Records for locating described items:
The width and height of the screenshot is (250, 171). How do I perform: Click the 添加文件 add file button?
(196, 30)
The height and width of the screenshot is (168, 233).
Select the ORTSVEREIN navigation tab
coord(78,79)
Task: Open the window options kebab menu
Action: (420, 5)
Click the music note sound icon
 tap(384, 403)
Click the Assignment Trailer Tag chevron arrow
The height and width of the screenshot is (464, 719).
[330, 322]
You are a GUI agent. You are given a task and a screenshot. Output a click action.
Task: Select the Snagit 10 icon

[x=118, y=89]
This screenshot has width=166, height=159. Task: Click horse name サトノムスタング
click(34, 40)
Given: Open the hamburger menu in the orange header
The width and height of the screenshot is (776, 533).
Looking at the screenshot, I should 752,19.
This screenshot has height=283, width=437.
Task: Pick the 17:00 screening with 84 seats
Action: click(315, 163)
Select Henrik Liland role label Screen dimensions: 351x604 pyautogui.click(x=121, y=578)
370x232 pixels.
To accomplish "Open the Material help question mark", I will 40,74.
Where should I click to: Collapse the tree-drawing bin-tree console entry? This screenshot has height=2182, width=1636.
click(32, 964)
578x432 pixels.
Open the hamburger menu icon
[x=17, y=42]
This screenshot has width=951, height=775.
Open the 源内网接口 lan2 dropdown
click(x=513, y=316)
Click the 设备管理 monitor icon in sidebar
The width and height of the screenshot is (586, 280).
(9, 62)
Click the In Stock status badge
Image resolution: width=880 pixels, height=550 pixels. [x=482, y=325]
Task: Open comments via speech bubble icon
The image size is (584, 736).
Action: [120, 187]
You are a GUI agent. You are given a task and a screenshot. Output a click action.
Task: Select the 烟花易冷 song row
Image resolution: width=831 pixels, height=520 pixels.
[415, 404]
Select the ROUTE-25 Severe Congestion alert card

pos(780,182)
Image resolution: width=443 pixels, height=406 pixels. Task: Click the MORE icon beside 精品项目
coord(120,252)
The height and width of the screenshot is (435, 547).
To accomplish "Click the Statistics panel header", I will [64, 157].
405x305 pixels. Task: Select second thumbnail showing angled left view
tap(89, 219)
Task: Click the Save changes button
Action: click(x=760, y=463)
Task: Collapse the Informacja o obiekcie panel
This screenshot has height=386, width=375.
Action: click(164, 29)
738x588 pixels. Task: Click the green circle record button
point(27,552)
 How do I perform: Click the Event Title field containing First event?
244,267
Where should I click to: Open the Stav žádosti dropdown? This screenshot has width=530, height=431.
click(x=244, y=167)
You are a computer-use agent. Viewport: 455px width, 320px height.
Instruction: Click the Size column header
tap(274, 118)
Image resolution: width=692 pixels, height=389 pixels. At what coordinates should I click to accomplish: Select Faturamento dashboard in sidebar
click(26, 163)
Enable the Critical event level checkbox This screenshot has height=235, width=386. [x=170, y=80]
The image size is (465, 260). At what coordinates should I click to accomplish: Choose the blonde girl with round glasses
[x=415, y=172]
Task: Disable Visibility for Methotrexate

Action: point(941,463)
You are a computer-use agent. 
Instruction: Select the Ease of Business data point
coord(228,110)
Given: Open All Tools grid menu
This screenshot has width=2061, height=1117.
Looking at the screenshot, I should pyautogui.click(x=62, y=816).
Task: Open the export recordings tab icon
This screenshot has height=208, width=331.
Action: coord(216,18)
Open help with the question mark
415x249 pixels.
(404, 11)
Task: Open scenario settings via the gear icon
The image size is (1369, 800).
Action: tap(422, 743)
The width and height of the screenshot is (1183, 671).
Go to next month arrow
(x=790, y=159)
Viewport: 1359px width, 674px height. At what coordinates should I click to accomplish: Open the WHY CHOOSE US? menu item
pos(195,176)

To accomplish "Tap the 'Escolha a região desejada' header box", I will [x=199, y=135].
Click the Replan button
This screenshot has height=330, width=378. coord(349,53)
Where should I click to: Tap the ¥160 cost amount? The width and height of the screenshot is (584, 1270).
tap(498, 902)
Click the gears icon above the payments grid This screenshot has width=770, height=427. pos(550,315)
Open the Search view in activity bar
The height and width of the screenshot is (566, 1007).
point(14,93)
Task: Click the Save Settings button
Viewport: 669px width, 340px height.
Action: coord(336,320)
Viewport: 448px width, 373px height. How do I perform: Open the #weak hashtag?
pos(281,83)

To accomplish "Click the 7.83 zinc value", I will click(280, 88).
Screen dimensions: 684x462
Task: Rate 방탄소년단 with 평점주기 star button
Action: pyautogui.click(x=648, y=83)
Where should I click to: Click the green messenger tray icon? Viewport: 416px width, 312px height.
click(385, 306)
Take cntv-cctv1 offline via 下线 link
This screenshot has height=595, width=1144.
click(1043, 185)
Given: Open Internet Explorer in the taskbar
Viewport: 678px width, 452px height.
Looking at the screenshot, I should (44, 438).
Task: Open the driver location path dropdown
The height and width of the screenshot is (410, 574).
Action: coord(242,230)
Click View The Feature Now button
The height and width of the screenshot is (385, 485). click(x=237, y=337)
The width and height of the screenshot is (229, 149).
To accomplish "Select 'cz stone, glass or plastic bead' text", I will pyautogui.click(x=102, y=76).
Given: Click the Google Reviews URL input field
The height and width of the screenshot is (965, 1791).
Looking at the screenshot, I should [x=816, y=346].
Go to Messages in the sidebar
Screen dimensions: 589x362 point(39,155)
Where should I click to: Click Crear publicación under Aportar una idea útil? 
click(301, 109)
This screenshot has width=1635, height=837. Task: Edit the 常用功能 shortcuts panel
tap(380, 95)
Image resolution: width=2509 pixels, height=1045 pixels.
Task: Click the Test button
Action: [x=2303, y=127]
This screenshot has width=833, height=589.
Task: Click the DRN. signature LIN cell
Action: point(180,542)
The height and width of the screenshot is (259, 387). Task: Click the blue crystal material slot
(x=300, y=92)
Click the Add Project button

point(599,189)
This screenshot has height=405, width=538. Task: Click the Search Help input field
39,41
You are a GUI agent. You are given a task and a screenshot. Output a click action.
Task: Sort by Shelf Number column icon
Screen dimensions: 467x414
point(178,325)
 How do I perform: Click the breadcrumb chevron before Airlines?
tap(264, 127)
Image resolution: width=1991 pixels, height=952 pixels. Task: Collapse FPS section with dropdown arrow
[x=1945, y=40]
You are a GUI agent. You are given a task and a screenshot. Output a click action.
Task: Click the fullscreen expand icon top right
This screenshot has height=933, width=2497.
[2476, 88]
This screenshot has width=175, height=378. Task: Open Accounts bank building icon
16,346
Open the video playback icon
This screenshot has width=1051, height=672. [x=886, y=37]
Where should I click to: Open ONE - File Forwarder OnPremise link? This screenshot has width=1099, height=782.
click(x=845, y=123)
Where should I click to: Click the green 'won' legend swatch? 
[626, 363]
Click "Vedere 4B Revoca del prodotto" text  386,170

• **DIRECTIONS FOR THIS TASK**: Convert the part of the records that opens with the line containing "Take cntv-cctv1 offline via 下线 link" and closes with the line containing "Looking at the screenshot, I should (44, 438)." into a two-column CSV with the headers record_text and answer. Give one row per record, with each value in a single quoted field and line breaks replaced by spaces.

• **CORRECT RESPONSE**:
record_text,answer
"Take cntv-cctv1 offline via 下线 link This screenshot has height=595, width=1144.","click(1043, 185)"
"Given: Open Internet Explorer in the taskbar Viewport: 678px width, 452px height.","Looking at the screenshot, I should (44, 438)."